_SET PROBLEM_: Copy out the material word for word, starting at its first line and ending after the line that contains "Action: pos(325,1037)".

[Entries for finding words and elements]
::::::
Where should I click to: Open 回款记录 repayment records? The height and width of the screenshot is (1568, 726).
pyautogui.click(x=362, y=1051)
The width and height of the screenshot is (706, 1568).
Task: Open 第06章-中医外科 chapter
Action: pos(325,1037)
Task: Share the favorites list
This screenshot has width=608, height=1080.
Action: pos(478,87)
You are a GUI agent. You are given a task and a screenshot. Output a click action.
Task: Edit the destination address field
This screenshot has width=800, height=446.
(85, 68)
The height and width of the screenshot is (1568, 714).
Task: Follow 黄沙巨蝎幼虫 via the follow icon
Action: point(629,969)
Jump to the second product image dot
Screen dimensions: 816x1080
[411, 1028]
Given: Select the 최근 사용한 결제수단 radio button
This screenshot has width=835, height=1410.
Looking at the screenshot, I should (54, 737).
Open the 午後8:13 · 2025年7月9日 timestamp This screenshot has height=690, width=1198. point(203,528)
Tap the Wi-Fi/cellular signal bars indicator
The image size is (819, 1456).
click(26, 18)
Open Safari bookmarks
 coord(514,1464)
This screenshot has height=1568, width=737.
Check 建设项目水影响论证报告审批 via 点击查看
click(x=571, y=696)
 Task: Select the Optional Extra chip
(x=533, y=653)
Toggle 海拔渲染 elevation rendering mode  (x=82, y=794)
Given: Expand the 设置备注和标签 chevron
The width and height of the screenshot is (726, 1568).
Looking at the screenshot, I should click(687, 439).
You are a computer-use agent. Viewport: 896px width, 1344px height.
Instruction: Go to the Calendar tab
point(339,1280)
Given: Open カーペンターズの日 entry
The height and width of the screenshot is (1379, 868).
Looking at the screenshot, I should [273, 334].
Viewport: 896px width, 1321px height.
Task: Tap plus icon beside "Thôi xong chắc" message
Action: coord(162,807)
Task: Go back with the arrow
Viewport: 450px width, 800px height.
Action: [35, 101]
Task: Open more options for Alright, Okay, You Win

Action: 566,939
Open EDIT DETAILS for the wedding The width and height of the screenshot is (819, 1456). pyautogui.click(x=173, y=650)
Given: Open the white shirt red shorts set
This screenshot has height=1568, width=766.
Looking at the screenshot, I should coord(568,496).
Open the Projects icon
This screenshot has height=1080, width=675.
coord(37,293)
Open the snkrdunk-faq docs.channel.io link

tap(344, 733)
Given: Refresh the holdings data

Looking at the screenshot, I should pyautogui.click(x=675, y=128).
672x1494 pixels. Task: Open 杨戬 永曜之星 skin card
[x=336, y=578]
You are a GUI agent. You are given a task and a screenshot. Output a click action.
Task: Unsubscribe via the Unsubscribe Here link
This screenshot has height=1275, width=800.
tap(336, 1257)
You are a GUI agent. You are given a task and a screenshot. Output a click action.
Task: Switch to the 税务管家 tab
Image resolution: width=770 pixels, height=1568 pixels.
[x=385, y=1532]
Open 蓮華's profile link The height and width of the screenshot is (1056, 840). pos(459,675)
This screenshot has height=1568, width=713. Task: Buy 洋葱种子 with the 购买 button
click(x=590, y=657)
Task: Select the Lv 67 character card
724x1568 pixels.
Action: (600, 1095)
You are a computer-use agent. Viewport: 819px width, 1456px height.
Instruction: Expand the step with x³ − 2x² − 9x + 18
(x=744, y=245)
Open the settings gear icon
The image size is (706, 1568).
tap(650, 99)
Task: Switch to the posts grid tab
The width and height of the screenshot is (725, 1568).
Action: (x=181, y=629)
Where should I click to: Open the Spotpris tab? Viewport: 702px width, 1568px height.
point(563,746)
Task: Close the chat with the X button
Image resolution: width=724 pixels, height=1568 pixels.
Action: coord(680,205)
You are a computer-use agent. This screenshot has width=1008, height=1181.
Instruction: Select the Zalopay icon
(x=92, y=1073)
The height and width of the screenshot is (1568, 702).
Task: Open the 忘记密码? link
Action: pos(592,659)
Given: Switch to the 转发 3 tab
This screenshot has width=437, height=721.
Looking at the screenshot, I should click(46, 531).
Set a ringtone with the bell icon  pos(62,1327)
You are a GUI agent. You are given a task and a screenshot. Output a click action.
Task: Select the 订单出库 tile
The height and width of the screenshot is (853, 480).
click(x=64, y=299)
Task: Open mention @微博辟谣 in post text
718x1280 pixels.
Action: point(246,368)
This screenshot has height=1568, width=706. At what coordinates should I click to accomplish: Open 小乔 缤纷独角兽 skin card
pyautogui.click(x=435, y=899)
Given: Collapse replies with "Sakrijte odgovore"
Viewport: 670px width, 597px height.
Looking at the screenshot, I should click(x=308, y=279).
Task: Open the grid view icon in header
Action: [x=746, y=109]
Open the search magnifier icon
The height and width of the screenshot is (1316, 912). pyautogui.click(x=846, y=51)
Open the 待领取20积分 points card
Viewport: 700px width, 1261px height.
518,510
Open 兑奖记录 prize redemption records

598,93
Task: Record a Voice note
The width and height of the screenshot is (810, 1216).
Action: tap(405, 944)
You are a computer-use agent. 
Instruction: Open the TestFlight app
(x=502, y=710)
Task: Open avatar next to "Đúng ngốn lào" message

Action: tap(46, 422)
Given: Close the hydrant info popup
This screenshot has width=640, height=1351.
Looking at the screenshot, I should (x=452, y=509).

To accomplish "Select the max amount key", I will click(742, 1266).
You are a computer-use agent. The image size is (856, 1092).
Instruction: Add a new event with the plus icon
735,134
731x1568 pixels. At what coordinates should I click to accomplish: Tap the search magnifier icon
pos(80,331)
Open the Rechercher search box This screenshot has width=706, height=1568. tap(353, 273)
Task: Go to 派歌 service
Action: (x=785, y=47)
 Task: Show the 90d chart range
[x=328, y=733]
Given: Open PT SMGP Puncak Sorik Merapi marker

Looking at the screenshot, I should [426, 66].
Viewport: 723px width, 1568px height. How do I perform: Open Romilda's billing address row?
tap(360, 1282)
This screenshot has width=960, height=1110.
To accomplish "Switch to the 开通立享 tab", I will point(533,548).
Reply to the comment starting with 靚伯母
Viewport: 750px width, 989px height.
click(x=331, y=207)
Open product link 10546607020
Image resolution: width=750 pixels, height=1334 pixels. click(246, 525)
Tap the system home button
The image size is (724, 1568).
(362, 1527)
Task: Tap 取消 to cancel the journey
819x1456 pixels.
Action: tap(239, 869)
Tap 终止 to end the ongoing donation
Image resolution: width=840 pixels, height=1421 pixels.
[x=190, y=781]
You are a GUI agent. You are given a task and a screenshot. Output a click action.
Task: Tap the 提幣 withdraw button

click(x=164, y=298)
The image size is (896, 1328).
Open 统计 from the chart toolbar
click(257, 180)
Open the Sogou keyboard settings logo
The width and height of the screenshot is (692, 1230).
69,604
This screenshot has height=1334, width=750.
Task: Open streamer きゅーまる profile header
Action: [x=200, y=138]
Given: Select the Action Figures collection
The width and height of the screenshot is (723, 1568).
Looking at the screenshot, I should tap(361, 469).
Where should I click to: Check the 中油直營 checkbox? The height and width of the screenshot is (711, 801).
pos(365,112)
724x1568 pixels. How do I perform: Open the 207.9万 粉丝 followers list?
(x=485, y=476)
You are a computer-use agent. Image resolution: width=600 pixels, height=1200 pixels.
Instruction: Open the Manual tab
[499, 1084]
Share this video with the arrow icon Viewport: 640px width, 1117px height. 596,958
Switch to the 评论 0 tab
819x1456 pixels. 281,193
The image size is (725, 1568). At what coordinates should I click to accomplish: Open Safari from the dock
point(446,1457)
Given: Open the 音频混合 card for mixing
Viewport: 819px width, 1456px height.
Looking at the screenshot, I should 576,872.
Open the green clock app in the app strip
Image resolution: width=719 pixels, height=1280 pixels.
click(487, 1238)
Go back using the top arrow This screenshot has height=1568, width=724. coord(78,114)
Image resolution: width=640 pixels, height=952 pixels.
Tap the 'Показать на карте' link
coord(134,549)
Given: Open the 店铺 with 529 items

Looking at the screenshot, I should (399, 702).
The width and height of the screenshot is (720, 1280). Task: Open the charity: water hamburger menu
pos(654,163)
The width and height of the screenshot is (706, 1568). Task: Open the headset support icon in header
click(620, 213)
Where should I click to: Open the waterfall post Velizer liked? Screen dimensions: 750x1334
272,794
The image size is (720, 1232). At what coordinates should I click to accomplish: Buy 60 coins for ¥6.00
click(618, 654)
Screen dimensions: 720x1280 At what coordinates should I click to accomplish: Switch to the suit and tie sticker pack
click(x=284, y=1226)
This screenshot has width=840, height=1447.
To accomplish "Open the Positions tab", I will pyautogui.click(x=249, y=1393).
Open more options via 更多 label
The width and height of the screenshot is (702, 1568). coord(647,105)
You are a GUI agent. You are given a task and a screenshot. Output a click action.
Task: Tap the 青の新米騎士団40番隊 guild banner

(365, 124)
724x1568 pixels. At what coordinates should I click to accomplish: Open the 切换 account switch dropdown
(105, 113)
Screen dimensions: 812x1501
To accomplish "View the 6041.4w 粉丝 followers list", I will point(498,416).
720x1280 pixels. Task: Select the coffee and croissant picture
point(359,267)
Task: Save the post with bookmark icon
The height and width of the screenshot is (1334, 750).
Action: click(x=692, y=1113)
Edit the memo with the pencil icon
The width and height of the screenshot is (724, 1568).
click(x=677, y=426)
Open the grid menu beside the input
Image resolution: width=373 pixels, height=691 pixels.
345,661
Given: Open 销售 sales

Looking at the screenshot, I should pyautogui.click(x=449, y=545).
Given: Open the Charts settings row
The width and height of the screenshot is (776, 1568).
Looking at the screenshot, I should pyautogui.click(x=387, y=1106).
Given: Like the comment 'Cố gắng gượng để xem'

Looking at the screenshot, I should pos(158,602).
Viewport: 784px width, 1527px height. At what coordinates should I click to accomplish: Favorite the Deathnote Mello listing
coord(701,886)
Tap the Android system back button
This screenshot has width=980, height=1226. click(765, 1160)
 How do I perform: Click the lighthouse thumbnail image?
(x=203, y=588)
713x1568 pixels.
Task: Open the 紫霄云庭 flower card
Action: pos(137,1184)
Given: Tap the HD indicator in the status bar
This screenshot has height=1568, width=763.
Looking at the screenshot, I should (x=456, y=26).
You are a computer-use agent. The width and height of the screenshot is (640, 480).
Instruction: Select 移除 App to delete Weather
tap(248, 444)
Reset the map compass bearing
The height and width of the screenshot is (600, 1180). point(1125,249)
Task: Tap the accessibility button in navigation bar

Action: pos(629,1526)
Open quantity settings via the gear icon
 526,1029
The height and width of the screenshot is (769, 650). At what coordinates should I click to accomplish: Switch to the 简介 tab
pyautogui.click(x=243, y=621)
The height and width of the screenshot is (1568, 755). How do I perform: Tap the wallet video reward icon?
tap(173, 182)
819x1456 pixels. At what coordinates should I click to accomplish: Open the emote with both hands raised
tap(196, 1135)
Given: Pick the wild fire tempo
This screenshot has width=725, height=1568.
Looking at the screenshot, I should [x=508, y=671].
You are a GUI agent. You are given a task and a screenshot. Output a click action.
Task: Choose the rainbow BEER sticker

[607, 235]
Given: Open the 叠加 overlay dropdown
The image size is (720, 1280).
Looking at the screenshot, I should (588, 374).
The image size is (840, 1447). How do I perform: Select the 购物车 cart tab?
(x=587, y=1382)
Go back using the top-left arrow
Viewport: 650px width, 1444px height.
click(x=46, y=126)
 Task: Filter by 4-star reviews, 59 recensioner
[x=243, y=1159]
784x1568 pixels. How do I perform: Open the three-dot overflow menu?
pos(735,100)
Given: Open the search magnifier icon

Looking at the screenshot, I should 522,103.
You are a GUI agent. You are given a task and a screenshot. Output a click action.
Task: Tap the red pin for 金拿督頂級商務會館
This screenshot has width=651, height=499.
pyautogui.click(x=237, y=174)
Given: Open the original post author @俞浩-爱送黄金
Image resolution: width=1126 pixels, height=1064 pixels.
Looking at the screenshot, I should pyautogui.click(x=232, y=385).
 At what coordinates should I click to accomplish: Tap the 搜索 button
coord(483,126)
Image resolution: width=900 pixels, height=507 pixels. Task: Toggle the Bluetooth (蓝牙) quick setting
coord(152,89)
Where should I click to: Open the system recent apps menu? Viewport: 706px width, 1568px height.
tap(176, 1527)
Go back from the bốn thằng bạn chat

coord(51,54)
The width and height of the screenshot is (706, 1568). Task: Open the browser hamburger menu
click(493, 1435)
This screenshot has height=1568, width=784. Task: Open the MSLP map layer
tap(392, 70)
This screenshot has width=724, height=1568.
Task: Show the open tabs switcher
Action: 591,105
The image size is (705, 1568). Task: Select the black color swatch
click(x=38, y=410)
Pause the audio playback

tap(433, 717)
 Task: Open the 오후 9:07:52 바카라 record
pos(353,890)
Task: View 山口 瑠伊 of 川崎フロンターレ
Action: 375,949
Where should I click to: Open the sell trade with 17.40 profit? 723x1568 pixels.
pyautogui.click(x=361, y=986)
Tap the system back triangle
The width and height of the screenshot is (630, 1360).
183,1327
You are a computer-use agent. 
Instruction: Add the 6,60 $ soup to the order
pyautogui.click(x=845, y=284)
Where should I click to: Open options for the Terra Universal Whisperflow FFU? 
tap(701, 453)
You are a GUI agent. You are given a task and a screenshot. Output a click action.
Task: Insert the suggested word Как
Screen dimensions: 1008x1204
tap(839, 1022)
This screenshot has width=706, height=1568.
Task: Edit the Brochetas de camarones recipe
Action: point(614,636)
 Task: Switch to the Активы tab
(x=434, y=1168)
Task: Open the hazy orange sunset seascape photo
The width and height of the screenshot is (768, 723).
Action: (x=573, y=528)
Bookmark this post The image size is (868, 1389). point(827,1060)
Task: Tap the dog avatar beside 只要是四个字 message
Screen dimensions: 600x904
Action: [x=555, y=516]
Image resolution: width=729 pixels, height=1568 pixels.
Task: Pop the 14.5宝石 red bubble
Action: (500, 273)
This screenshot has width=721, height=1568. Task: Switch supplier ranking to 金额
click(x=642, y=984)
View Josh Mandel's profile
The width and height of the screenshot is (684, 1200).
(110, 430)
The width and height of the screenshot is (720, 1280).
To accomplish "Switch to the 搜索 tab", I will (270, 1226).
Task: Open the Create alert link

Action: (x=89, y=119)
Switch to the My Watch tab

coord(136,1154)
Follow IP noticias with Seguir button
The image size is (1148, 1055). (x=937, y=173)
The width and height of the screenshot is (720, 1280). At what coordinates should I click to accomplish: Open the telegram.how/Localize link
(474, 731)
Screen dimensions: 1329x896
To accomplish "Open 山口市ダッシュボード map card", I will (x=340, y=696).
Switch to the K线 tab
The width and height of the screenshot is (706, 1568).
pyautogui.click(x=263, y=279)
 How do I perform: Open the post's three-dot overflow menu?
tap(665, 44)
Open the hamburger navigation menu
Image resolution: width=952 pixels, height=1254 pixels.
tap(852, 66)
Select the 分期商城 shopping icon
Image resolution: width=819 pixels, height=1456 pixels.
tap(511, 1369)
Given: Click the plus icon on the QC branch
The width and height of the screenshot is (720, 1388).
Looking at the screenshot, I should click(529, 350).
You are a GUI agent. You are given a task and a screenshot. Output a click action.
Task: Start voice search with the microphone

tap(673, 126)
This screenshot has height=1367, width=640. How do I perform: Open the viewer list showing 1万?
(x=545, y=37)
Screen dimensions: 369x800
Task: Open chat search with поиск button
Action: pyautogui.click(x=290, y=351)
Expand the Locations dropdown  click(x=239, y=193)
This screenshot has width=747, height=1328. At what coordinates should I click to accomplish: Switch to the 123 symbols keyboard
::::::
_ANSWER TO THIS EXERCISE_:
Where should I click to: Open 回款记录 repayment records? The height and width of the screenshot is (1568, 726).
pyautogui.click(x=362, y=1051)
The width and height of the screenshot is (706, 1568).
Task: Open 第06章-中医外科 chapter
Action: pos(325,1037)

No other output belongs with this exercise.